WOW! So many of my friends are expecting babies soon. Another one of them, this time a guy, shared the good news with me yesterday. He was funny! "What should I prepare for? What do I need to get ready? I haven't done anything yet." He suggested I should have an entire post on the subject as he reads my blog every day and needs pointers now.
Perhaps in a very general sense, parents-to-be need to discuss the type of parenting style they think they'd like to adopt. Thats a very broad term so I'm going to focus on the two areas which were the biggest issues with us - Breastfeeding and Sleep.
Most people know that exclusive breastfeeding is what's recommended for the the first six months of a baby's life. The WHO also recommends extended breastfeeding for the first two years. I think the majority of people have the intention of breastfeeding but only a minority realize that it can be quite hard (and painful, and frustrating). If I knew how hard it would be, I wouldn't have focused all my reading on labor and delivery. Kellymom is a great site to get some background knowledge, find out about potential problems and also refer to when you have problems. I wish I studied that site before stumbling and crying through the first month of nursing.
Off the top of my head, I would tell the new parents (both mom and dad) hoping to establish a successful nursing relationship to :
1) Nurse as soon as possible after delivery.
2) Understand that it will be colostrum for the first few days before your milk comes in.
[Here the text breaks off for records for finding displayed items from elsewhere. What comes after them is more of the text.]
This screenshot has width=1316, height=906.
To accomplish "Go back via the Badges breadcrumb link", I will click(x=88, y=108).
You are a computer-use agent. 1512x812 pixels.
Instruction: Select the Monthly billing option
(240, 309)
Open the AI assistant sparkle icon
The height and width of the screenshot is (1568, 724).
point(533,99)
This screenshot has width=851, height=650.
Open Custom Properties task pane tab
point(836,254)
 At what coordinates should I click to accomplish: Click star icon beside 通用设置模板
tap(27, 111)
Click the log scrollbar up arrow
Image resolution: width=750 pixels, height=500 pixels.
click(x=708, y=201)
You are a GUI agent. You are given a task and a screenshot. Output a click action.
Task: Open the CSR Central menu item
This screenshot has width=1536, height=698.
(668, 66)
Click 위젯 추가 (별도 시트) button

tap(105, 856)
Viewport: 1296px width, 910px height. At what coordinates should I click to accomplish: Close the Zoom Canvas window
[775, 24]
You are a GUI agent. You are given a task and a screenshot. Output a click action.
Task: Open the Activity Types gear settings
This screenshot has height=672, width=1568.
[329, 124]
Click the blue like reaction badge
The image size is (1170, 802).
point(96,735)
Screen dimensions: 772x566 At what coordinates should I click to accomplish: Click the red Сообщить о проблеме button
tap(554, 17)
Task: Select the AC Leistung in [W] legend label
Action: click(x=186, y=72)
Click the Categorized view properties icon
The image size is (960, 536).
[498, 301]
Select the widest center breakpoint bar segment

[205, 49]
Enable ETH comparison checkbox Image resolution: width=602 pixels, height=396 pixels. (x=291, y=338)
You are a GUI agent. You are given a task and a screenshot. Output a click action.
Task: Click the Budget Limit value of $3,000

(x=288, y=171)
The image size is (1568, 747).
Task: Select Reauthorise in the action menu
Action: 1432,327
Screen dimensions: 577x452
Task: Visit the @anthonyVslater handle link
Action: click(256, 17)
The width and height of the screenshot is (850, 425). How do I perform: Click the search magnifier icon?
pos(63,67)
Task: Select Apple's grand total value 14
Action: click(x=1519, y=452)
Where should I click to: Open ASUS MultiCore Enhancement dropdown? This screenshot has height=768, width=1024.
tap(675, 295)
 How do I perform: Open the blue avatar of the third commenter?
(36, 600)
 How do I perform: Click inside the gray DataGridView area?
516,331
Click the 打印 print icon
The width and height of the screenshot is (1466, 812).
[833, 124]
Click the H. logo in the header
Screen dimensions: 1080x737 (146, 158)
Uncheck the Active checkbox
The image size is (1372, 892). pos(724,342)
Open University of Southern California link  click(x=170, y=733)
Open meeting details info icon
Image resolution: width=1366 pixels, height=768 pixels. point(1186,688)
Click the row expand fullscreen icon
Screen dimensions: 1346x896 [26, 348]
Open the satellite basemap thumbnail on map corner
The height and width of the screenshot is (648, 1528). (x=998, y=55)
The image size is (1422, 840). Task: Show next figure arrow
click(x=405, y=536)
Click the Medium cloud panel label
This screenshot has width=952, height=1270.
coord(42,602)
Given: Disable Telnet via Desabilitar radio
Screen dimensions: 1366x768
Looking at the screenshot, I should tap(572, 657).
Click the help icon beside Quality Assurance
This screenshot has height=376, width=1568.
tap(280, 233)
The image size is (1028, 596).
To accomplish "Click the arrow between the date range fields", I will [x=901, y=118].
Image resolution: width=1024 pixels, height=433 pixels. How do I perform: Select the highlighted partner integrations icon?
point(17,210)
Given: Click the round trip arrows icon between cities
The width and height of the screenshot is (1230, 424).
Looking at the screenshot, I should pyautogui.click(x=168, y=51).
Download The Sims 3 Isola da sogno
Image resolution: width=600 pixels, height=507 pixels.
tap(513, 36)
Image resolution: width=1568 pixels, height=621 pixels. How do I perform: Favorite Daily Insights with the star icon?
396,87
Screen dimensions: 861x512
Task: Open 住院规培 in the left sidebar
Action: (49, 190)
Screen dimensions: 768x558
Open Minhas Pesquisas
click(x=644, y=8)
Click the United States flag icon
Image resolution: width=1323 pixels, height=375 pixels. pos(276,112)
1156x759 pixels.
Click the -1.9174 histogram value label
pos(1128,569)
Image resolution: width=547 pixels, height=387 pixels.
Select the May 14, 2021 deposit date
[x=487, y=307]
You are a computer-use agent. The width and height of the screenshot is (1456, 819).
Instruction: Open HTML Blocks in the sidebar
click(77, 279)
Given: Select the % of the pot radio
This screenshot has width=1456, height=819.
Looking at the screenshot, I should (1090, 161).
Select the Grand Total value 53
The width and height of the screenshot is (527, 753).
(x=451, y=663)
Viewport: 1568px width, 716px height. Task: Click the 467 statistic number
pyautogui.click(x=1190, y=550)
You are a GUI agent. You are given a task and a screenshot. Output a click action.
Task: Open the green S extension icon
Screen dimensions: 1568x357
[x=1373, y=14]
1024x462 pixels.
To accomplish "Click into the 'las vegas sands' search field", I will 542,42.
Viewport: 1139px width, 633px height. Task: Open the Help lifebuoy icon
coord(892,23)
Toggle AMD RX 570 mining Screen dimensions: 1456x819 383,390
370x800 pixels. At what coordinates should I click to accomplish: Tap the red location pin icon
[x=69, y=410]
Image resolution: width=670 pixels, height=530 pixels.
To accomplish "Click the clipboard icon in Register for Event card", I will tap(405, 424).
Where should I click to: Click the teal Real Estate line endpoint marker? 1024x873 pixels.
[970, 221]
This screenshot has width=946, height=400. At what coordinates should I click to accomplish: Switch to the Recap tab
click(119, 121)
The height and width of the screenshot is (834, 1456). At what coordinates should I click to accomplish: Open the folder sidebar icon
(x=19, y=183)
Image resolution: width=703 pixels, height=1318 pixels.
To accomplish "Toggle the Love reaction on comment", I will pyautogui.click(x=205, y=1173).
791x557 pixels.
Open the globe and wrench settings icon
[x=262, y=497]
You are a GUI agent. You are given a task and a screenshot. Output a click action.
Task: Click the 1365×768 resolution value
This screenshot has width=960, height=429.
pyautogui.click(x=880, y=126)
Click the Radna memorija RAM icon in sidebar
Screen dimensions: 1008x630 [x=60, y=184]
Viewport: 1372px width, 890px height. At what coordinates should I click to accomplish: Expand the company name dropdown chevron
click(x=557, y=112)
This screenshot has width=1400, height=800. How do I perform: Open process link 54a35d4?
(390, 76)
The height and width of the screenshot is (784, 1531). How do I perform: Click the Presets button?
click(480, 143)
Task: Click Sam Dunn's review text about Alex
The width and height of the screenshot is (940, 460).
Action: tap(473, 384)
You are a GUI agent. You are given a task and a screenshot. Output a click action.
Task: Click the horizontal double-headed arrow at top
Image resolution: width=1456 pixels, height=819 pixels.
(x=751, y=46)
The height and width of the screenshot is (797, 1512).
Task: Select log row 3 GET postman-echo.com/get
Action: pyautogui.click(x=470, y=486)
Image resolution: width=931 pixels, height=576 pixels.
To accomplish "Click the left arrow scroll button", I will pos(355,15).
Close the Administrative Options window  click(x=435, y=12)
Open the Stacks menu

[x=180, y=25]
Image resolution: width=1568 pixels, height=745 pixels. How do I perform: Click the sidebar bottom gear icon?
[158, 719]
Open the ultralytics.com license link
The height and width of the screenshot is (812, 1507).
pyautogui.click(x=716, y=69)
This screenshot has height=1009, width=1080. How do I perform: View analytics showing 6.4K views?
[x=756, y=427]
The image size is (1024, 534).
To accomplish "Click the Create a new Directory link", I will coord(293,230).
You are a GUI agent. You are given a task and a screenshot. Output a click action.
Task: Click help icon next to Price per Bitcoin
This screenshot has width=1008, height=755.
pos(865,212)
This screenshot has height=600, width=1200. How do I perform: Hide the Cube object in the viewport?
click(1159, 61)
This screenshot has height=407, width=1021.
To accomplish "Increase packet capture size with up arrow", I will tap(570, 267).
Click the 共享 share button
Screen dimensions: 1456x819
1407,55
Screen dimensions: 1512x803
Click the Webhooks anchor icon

Colostrum is liquid gold in terms of nutrition for your newborn. There is "stuff" coming out even if you can't see it happening. Trust yourself.
3) Do not let your baby be bottle fed for at least 6 weeks. Babies also need to learn how to nurse so it is important that they become experts at this before being introduced to the much easier way of drinking from a bottle.
4) Nurse on demand. There is no sense in trying to schedule breastfeeds. Breastmilk is also much more easily digestible than formula so breastfed babies may need more feeds than a formula fed one. Don't question it or count the number of times, just nurse.
5) Have the number of a lactation consultant ready so you can run over there at the first sign of trouble. Also, bring some breastfeeding cream along to the hospital and use it from the start. Thats what I'm telling myself anyway.....I don't ever want to see cracked and bleeding nipples again. Prevention is definitely better than the cure here.
The other problem we had was sleep, or lack of. Everybody expects this but I found it to be something that differed greatly between babies. Just comparing notes with some of my friends, I found that many other babies were sleeping through the night at 3 or 4 months. Aaron didn't for nearly 2 years. Also, some babies slept for stretches of 2, 3 or 4 hours within a couple of weeks. We were still on the 2 hourly wake up calls for the entire first year I think. My point here is that there were huge differences but all are normal.
So whats my point here? Have zero expectations. Thats how I'm going to approach baby No. 2. I found that once I accepted Aaron's sleep habits, things just seemed a whole lot easier. I didn't feel that I had a dud baby, or that I was a weak mom for not training him better. He was just who he was and I could adapt to it.
My final piece of advice is that I believe baby-led breastfeeding is the key to a good night's sleep for all. At the start, I worried that I was creating a bad habit when Aaron used to want to feed to sleep. I fought it for as long as I could but gave in. Can you imagine how much easier it is to just feed a baby to sleep rather than rocking, walking or doing some other funny dance till it dozes off? I'm hoping that this next baby will figure our feeding to sleep as soon as possible. Also, once the baby is able to feed with the mom laying down, use that position. Baby wakes up at night, just roll over, feed while you snooze. Once the baby has had enough it will fall asleep and fall off the breast. EASY! No more getting out of bed, setting up for a feed and then walking the floors to put the baby to sleep afterwards.
So, seeing that my friend is a guy but he'd have to be actively involved in both these aspects of a new baby, I think he needs to talk to his wife about what her thoughts are. You'll notice the bulk of the work is on her. Having said that, his supporting role is crucial in the success of both.
That was two cents. With only 3 years of experience mothering, I'm far from the expert but these two points are foremost in my mind as I prepare for the next baby.